Optimal Endoluminal Treatment of Barrett's Esophagus: Integrating Novel Strategies into Clinical Practice

Raf Bisschops

Disclosures

Expert Rev Gastroenterol Hepatol. 2010;4(3):319-333. 

In This Article

Five-year View

In the next 5 years the use of endoluminal therapy for early Barrett's neoplasia will spread more widely now that oncological safety of this treatment has been proven. The indication for ER will probably be extended to superficial submucosal lesions with favorable characteristics (well-to-moderately differentiated, no blood or lymph vessel infiltration and not excavated). The introduction of RFA with its good efficacy and safety profile will lower the threshold for treating and ablating Barrett's esophagus once the long-term follow-up data of recent trials become available.
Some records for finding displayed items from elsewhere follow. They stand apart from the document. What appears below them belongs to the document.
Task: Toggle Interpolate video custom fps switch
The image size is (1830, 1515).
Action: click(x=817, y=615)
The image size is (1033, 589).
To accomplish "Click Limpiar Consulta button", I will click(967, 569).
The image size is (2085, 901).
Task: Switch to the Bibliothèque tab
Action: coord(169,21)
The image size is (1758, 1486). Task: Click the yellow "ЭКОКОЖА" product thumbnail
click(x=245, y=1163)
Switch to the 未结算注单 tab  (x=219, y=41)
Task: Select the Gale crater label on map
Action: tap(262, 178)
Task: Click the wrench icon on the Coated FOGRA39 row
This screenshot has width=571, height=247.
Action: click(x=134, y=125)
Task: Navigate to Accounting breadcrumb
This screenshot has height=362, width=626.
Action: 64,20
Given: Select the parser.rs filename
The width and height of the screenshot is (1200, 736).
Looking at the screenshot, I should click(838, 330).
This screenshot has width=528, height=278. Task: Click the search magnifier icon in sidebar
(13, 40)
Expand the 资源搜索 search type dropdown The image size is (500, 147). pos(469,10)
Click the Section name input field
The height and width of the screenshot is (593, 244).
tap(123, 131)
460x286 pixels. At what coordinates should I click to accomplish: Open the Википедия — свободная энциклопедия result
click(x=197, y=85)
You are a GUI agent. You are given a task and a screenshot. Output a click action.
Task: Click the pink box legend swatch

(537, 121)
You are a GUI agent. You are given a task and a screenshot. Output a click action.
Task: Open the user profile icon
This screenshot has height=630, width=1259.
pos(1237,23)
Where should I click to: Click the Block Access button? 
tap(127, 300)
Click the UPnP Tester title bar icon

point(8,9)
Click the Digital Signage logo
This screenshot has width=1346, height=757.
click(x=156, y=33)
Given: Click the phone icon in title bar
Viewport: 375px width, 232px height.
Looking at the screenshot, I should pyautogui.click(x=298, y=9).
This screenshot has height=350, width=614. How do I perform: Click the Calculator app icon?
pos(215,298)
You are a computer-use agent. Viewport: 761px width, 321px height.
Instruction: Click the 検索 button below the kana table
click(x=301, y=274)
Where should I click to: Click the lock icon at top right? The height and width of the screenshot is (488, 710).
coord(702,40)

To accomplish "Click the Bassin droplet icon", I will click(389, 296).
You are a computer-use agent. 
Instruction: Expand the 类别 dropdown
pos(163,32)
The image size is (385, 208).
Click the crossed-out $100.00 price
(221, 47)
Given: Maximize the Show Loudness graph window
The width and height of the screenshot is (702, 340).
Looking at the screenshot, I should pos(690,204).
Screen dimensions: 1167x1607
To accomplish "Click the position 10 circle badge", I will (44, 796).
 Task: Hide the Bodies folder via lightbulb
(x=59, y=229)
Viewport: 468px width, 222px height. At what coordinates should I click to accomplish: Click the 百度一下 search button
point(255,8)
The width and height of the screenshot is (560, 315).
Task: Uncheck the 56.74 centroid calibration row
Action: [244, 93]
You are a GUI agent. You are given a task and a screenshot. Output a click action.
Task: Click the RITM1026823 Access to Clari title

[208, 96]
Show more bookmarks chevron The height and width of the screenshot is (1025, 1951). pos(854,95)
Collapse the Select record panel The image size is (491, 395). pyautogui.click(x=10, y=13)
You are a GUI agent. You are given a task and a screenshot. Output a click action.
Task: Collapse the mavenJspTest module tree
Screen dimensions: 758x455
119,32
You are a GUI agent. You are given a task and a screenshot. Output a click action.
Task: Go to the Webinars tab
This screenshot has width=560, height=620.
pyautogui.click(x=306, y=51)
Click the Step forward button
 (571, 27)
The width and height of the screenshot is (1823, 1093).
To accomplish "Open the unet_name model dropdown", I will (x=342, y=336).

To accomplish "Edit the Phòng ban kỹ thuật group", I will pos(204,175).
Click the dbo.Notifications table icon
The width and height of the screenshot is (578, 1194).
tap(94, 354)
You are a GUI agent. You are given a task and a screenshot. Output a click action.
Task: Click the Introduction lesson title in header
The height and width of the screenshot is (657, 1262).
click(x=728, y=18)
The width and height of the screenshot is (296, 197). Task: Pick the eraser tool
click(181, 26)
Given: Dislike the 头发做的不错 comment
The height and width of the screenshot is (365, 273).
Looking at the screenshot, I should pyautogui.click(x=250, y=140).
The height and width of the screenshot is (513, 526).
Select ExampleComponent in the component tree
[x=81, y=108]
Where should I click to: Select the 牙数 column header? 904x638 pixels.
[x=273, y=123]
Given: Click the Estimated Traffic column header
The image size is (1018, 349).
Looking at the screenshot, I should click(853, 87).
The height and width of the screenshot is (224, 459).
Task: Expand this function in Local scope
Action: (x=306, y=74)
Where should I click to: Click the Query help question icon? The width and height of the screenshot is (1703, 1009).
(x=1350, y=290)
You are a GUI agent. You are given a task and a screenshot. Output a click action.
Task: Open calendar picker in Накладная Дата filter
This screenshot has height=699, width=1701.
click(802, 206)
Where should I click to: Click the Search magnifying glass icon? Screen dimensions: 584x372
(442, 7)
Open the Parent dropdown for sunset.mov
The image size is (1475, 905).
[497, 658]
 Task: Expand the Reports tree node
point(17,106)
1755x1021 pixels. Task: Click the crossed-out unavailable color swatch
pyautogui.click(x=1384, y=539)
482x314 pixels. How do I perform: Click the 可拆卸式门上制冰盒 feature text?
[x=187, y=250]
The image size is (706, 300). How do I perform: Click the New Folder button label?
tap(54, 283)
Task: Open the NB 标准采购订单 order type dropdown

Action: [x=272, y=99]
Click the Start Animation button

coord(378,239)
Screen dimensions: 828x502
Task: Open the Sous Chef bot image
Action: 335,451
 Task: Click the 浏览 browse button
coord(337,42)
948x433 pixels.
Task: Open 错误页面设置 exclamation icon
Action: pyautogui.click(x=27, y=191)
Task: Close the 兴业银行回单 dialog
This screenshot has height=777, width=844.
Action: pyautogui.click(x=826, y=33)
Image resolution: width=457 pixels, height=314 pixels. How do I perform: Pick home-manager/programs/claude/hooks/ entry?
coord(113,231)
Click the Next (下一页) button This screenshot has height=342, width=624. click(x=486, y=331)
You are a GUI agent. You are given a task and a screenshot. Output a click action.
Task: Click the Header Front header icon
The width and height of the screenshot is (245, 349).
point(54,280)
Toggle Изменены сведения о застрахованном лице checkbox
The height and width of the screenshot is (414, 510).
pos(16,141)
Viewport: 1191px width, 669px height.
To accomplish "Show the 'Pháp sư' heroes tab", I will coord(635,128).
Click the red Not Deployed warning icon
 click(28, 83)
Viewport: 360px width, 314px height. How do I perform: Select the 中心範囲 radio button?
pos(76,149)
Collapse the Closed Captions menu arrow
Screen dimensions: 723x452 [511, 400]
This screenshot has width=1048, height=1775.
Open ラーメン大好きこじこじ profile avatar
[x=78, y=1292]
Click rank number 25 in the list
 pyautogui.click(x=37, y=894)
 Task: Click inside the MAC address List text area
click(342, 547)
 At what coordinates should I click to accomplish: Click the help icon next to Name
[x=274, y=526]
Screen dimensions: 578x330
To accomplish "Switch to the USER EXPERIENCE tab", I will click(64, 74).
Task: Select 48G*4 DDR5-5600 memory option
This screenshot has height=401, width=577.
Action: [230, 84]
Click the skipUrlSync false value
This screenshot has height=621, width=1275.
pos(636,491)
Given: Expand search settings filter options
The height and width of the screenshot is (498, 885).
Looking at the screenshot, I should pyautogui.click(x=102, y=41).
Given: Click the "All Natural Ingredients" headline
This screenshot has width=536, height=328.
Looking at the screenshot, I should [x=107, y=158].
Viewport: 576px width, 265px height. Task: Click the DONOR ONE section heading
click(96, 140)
Intensive investigation is currently ongoing to identify molecular and clinical markers to select patients with LGIN or intestinal metaplasia who are at high risk for developing cancer. If these predictive markers become available, the treatment indication will probably shift to this at-risk group before patients develop cancer or HGIN. By assessing the risk at an earlier stage, RFA ablation is likely to become even safer, since most complications are currently associated with a previous ER. This will probably lead to a decrease in the use of the ER technique and surgery, and hopefully eventually to a decrease in the incidence of esophageal adenocarcinoma in the long term. It needs to be emphasized, however, that training in endoluminal therapy is crucial to maintain the excellent safety features of ER and RFA. One possible downside of RFA is, indeed, that it is so simple to apply that it may be applied without proper endoscopic work-up. Therefore, training in detecting early neoplastic lesions that need resection prior to RFA will probably be the most challenging task in the next 5 years.